In Boeing, the Board held that an employment policy must be evaluated under a balancing test that balances “the nature and extent of the potential impact on NLRA rights” against the “legitimate justifications associated with the rule.”  View the decision.  The decision overturned the Board’s holding in Lutheran Heritage Village-Livonia, 343 NLRB 646 (2004), which invalidated employer handbook rules if an employee could “reasonably construe” a rule as prohibiting his or her right to protected concerted activity under the NLRA.  The Board, particularly in recent years, had relied on the Lutheran Heritage standard when invalidating widely used employment policies, such as social media rules that prohibit employees from making disparaging comments about their employer on Facebook.  In Boeing, the Board held that in future cases it would use the balancing test to classify employer rules, policies and handbook provisions within one of three categories, as follows:
  • Category 1:  “rules that the Board designates as lawful to maintain, either because (i) the rule, when reasonably interpreted, does not prohibit or interfere with the exercise of NLRA rights; or (ii) the potential adverse impact on protected rights is outweighed by justifications associated with the rule.”  A rule requiring employees “to abide by basic standards of civility” is an example of a “Category 1” policy.
  • Category 2:  rules that require case-by-case scrutiny to determine whether the rule interferes with NLRA rights and, if so, whether the impact of the interference is outweighed by the employer’s legitimate justifications for the rule.

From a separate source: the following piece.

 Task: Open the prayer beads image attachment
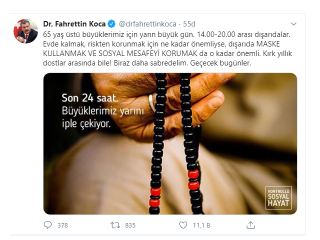[170, 144]
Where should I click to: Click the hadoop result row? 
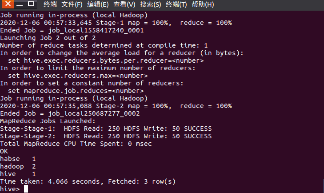tap(18, 166)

  • Category 3:  rules designated as “unlawful” because they would prohibit or limit an NLRA right and the impact of the rule is not outweighed by the employer’s justifications.  A rule prohibiting employees from discussing wages or benefits with each other is an example of a “Category 3” rule.
In Boeing, the Board held that the employer’s prohibition on the use of phones with cameras on company property was a “Category 1” rule and, thus, permissible under the NLRA.

Both decisions were made by the Board’s newly installed Republican majority – Chairman Philip Miscimarra, Marvin Kaplan and Bill Emanuel.  Chairman Miscimarra, a frequent dissenter from Board decisions during the Obama administration, has said publicly that he believes Board decisions should favor bright-line rules so that employers and employees have clear guidance on which conduct is and is not lawful under the NLRA.  Chairman Miscimarra’s term expired on December 16, leaving the Board evenly split between Democrats and Republicans.  President Trump has not nominated a replacement for his seat yet.